University deans say national cultural policy should back arts workers, libraries and archives

Three groups of Australian university deans have called for greater investment in arts and cultural institutions, including universities.

In a joint submission to the national cultural policy review, the deans say there is a “significant gap” in investment in Australian arts workers.

Arts minister Tony Burke has appointed five advisory panels to help him frame a new cultural policy for Australia by the end of this year. It is expected to cover the way Australia’s major collecting institutions are run and funded.

Three councils of deans joined forces to make the submission to the panels. They are the Australasian Council of Deans of Arts, Social Sciences and Humanities, the Australian Council of Deans and Directors of Creative Arts, and the Australian Council of University Art and Design Schools.

Value and support

Catharine Coleborne, president of the first council, told Research Professional News that Australia had relied on the arts during the pandemic to “keep our society healthy”, and that “we need to reward people who practise the arts”.

University humanities academics have strong relationships with their arts communities, which means that a strong arts policy is crucial to their work, she said.

They also work with public collecting institutions for their research. “We really need to make sure that our cultural institutions—our libraries and archives and art galleries—are properly valued and supported.”

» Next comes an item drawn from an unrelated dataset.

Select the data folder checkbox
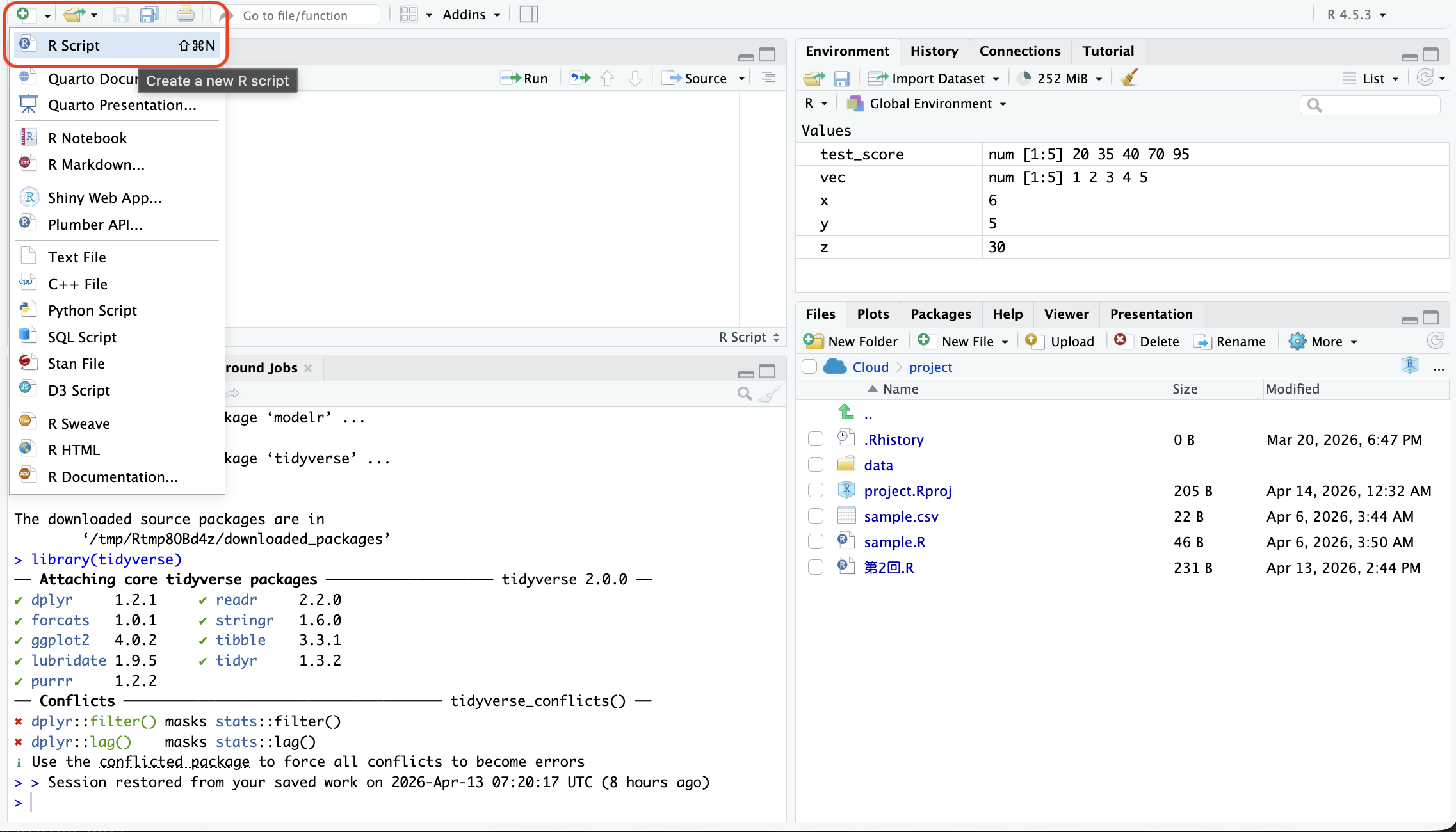The width and height of the screenshot is (1456, 832). coord(816,465)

The protection of Indigenous cultural heritage is particularly important, she added. “We are an old society; we’re not a new society, really. We need to preserve that in our cultural institutions.”

The joint submission says that “in a new cultural policy, the government could expect that training providers and universities foreground the high value of arts and culture within their own institutions and display that support externally”.

“Art is work and part of an impactful set of industries and careers, not a hobby,” it says, calling for “better digital infrastructure” to help deliver Australian work to audiences.

National Archives

In 2020, the Tune review of the Australian National Archives told the government that important records were deteriorating and at risk of being lost. It also said that the response times for researcher requests for records were not meeting legal obligations.

In mid-2021, the archives were given A$67.7 million over four years for urgent work.

Submissions to the review close on 22 August.